В двух разделенных сердцах их будет в двое больше

Дмитрий Василевский
О не родившейся любви

Сегодня в районе 13 мск, у нас сбоил Интернет, все время вылетала аська, я нервничал, я ждал, ответишь ты или нет. Сейчас пью виски [шеф видит, что мне хреново, но у нас срочное дело, поэтому наливает по чуть-чуть, вроде бы так полегче]. Пока шеф смотрит, что я наработал, читаю вчерашний день. И вижу, что между твоим: "Дима ты жив?", - и моим: "...с радостью...", - 6 минут 46 секунд. А ведь я ответил немедленно! Значит, аська висела около 5 минут. Я тогда смотрел на тебя, ты не отвечала... Я понял, что умерла ... наша дружба, которая возможно уже понесла нашу Любовь. Я думал, что это я убил её. И было невыносимо больно - собственными руками, убил Её вынашивающую мое дитя. Я умирал. Но сейчас топлю боль в виски, смотрю на цифры. И думаю, а может быть это стихия? Помехи на линии? Может быть, я не убивал, и имею право жить? Как порой жестока жизнь - мы живы, а их уже нет с нами. Что ж будем жить и за них. Тебе три жизни. И мне три жизни. В двух разделенных сердцах их будет вдвое больше.

О спасенной жизни

Четырнадцать лет назад мы стояли на автобусной остановке. Автобус из разряда "экспресс", тогда на такие автобусы собирались длинные очереди. Мне 26 лет, жене 24, она на восьмом месяце беременности, на руках полуторагодовалая дочь, прогулочная коляска, сумки. Добрый дяденька: "Вы проходите первыми, я вас пропущу", - очередь не менее двух сотен человек. Я запихнул сумку поменьше в сложенную прогулочную коляску, получилось "два места ручной клади". Жена взяла дочь на руки. Я просил ее: "Держись поближе ко мне!", - но женщины не любят дискомфорта, если им что-то не удобно, то...
Подошел автобус, очередь подалась вперед, сбиваясь перед дверью в толпу, теряющую самосознание - только вожделенные двери. Я жил в советском союзе, для меня все это обыденно.

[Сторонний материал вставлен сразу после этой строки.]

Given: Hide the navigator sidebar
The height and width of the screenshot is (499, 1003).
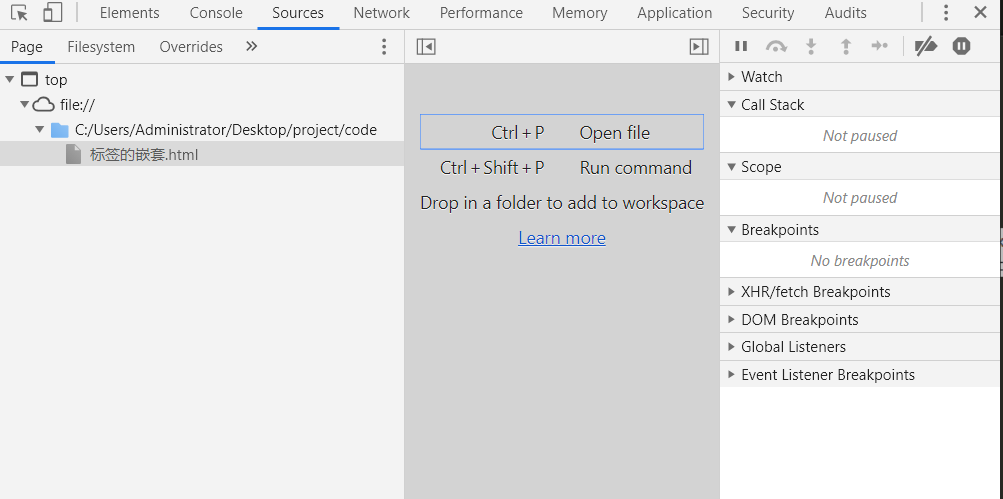Looking at the screenshot, I should [x=426, y=47].
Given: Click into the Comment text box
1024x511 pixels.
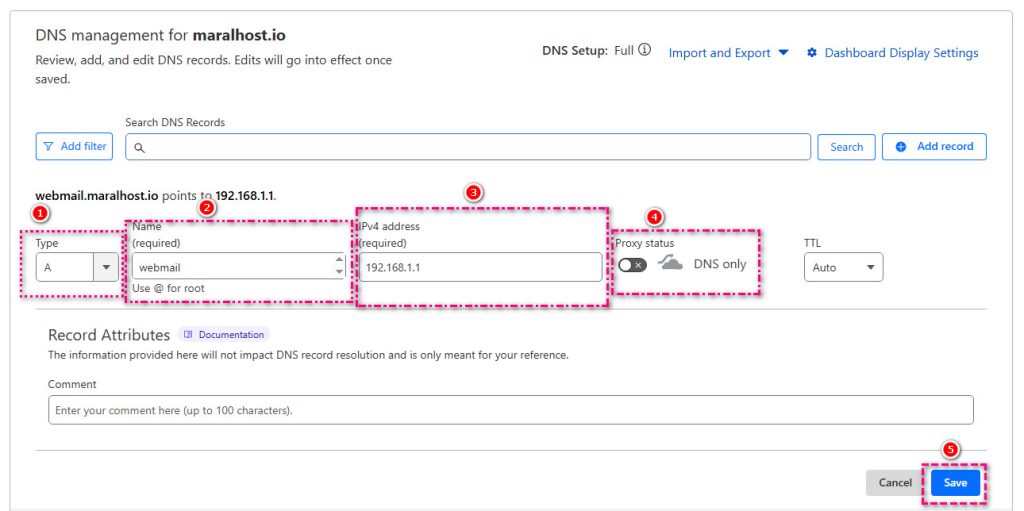Looking at the screenshot, I should (x=510, y=410).
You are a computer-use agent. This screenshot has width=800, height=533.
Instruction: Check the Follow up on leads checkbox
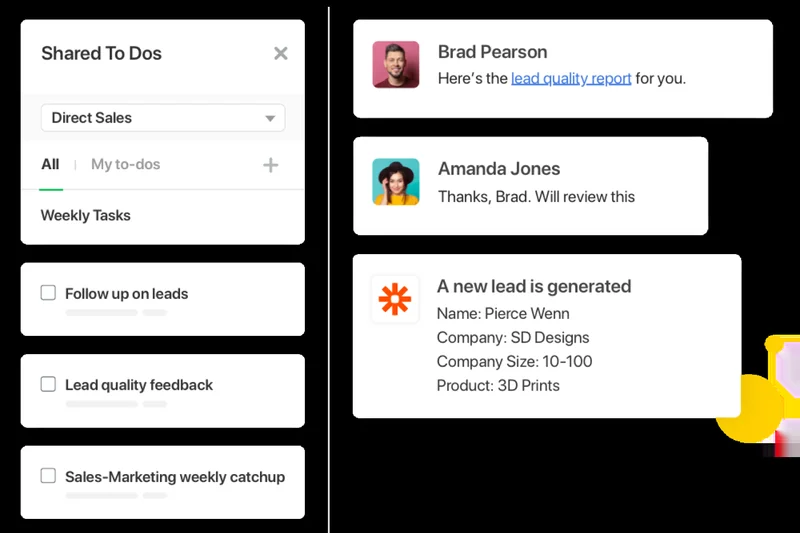48,293
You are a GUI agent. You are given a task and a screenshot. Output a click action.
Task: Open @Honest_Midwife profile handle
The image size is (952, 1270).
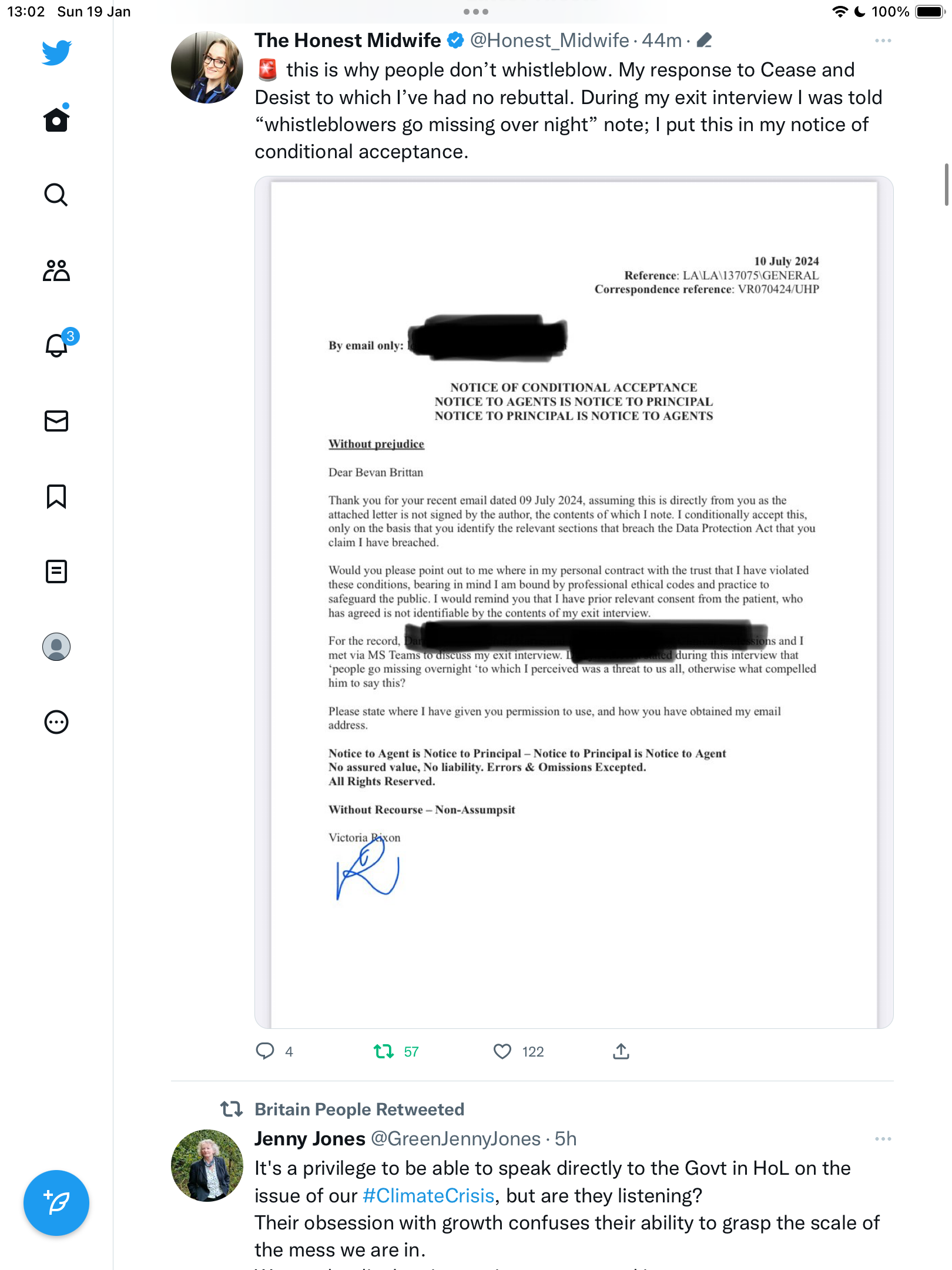click(549, 40)
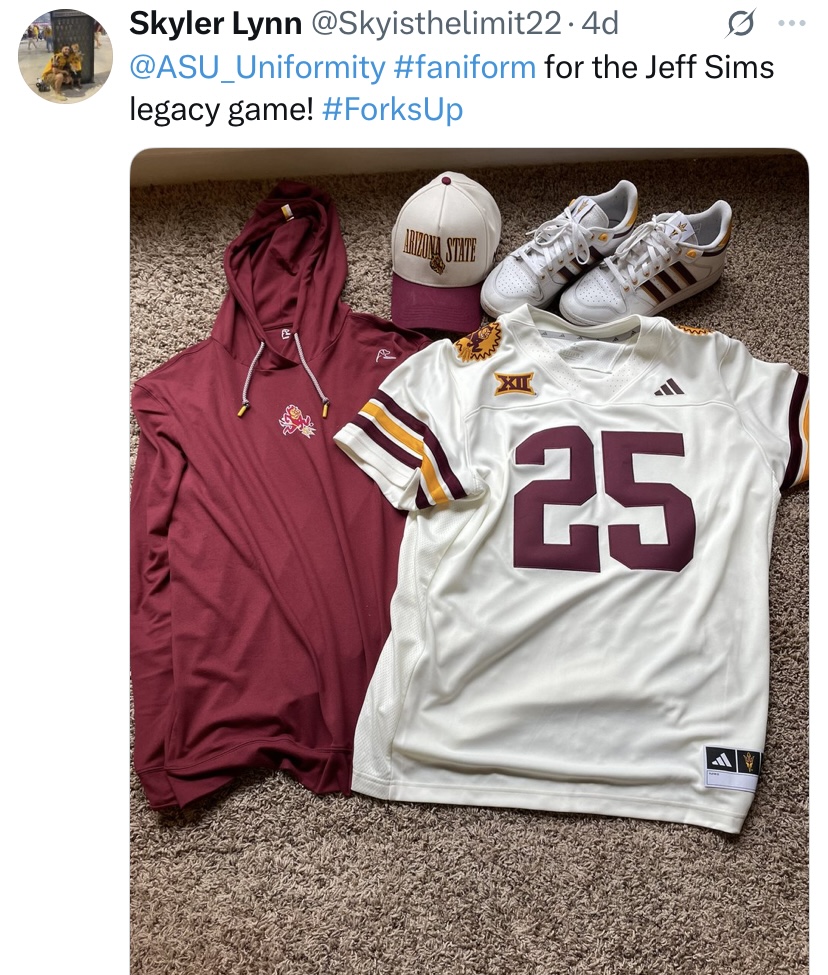The image size is (828, 975).
Task: Click the Big 12 XII patch on the jersey
Action: tap(514, 383)
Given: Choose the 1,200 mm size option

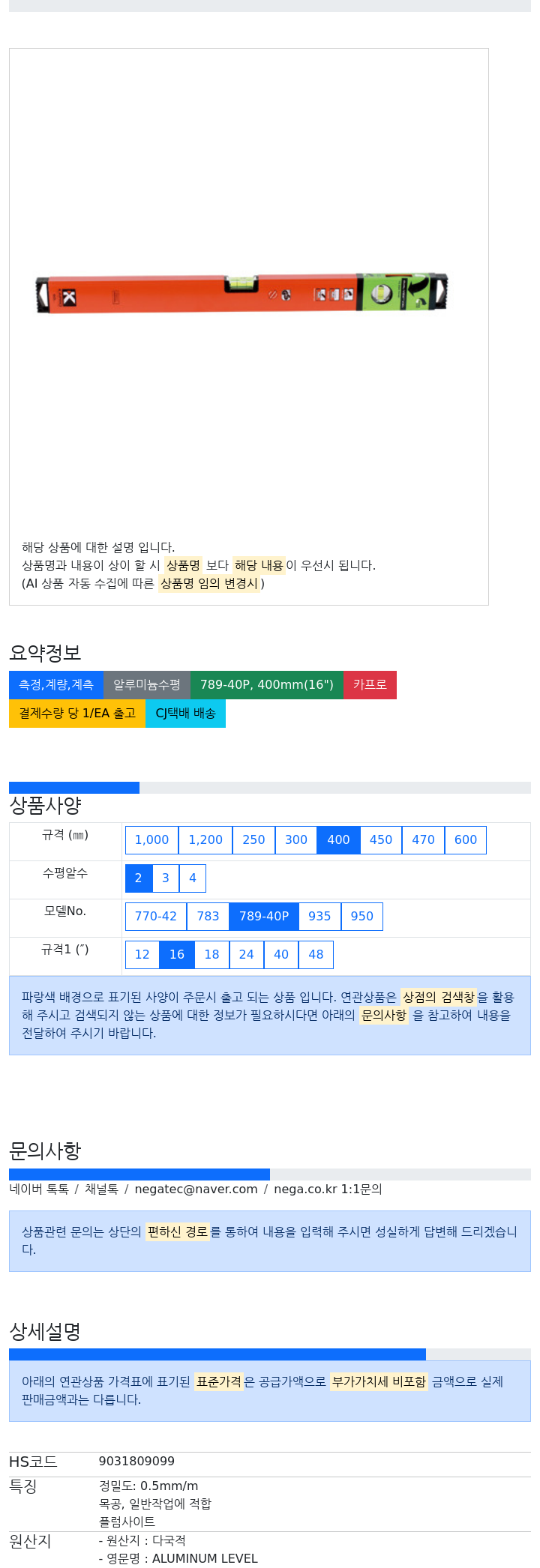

Внимательно следя за движением автобуса и предвидя, где откроется дверь, я остановился, уперся, толпа разбилась и начала обтекать меня. Открылась дверь: "Таня прижмись ко мне - не отставай", - Таня этого делать не стала, потому что ей не приятно протискиваться за мной в толпу - дискомфорт. Я поднялся на ступеньку, вынося вперед сумку и коляску. И почувствовал неладное. Она должна была встать на ступень вслед за мной, при этом она или дочь неизбежно коснулись бы меня. Толпа, жаждущая сидячих мест, ничего не разбирает - только направление движения. Если сделать один правильный шаг, она внесет тебя в автобус. Они бы просто прижали их ко мне. А если сделать не правильный шаг... Я оглянулся...

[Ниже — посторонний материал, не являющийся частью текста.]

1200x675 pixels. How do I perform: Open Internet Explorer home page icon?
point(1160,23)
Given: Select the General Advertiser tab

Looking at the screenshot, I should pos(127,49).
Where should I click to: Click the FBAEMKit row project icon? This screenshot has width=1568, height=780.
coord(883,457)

И мир рухнул - жена не пошла за мной. Она отстранилась от неприятной ей толпы, желая остаться на улице. Но из пробитой мной полыньи уже никуда не деться! Толпа обтекла нас вокруг и за ее спиной уже были люди, и они толкали ее как помеху обратно. А те, кого еще мгновение назад сдерживал я, ломанулись вперед. Жена оказалась как будто бы в ножницах - на пол корпуса в проёме животом против сложенной створки двери. Она упиралось, но на неё давила толпа толщиной в пять-шесть человек расстояние между створкой и животом исчезало мгновенно. В тот момент, когда я обернулся, до двери оставалась едва ли ладонь.

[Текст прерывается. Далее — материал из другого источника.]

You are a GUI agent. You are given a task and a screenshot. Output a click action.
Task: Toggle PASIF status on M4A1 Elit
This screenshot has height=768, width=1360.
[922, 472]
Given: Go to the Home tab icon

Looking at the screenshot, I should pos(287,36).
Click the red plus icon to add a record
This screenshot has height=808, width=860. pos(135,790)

Я взвыл, разжал руки, роняя кладь, развернулся, уперся ногами в ступень и основание поручня, руками в доброго дяденьку и еще кого-то. И с бешеным криком вытолкнут толпу назад. А их было около двадцати человек.
Никто не шевельнулся. Некоторые упали в лужи - в месиво из мокрого снега, воды и грязи - но лежали не шелохнувшись. Жена вошла, села, невредимая. Я поднял сумку и коляску, сел рядом. Она что-то сказала, я разразился матом. Толпа облегченно вздохнула и двинулась в автобус. Кто-то что-то говорил, обсуждая случившееся. А я почти терял сознание - только что чуть не погиб мой сын и, возможно, жена.